Zusammenfassung der Projektergebnisse

The development of new therapeutic strategies for patients with chronic HBV infection and HCC is of high clinical importance. Addressing metabolic checkpoints is a new promising immunotherapeutic approach to revive exhausted antiviral and antitumour CD8+ T cells and to boost immune responses. Targeting cholesterol metabolism by in vitro ACAT inhibition enhanced antiviral and antitumour cytokine production of human CD8+ and CD4+ T cells from blood, liver and tumour. This increased functionality was associated with an enhanced proliferation, lipid raft formation and TCR signalling. Future work will have to further determine the mechanisms behind the enhanced T cell functionality and TCR signaling, e.g. changes in the formation of the immunological synapse, lipid raft structure and lipid and fatty acid metabolism. Moreover, our preliminary data suggested an increased TCR affinity after treatment with ACAT inhibitors.
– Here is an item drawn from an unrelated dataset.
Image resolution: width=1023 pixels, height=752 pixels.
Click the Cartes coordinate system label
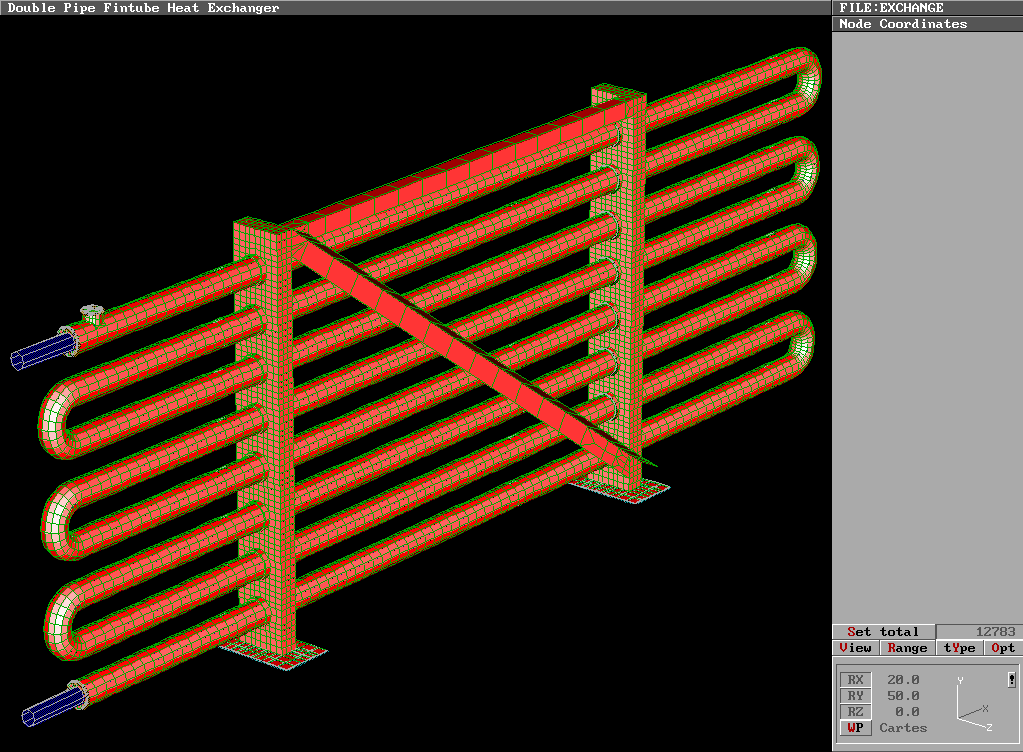tap(903, 728)
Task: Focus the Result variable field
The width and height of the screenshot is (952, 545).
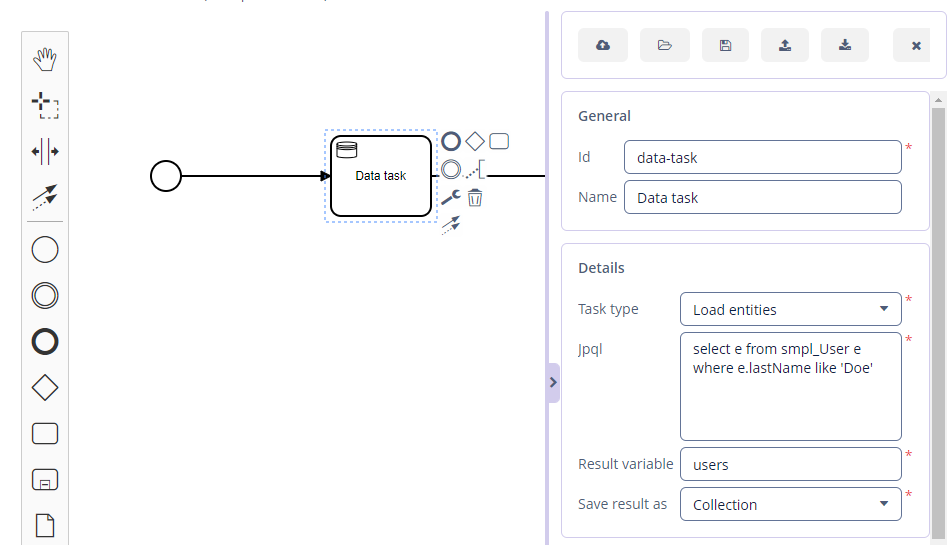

Immune checkpoint blockade has shown promising results for the treatment of various tumours; however, not all patients respond to these therapies and a multipronged approach will be necessary to increase response rates. An exhausted, PD1high phenotype of CD8+ T cells is associated with reduced lipid rafts. Combining in vitro or in vivo PD-1 blockade with in vitro ACAT had a complementary effect and could be superior to PD-1 blockade alone in rescuing HBV- and HCC-specific CD8+ T cell functionality. Future work will be necessary to determine predictors to identify patients that are likely to respond to ACAT inhibition, e.g. using their cholesterol profile and lipid raft expression at baseline. In conclusion, we could show that ACAT inhibitors, capable of re-programming cholesterol metabolism to enhance lipid raft formation, could rescue immediate effector function in HBV- and HCC-specific T cells. Synergism with PD-1 blockade suggests this may be a promising new therapeutic approach to improve current immunotherapeutic strategies.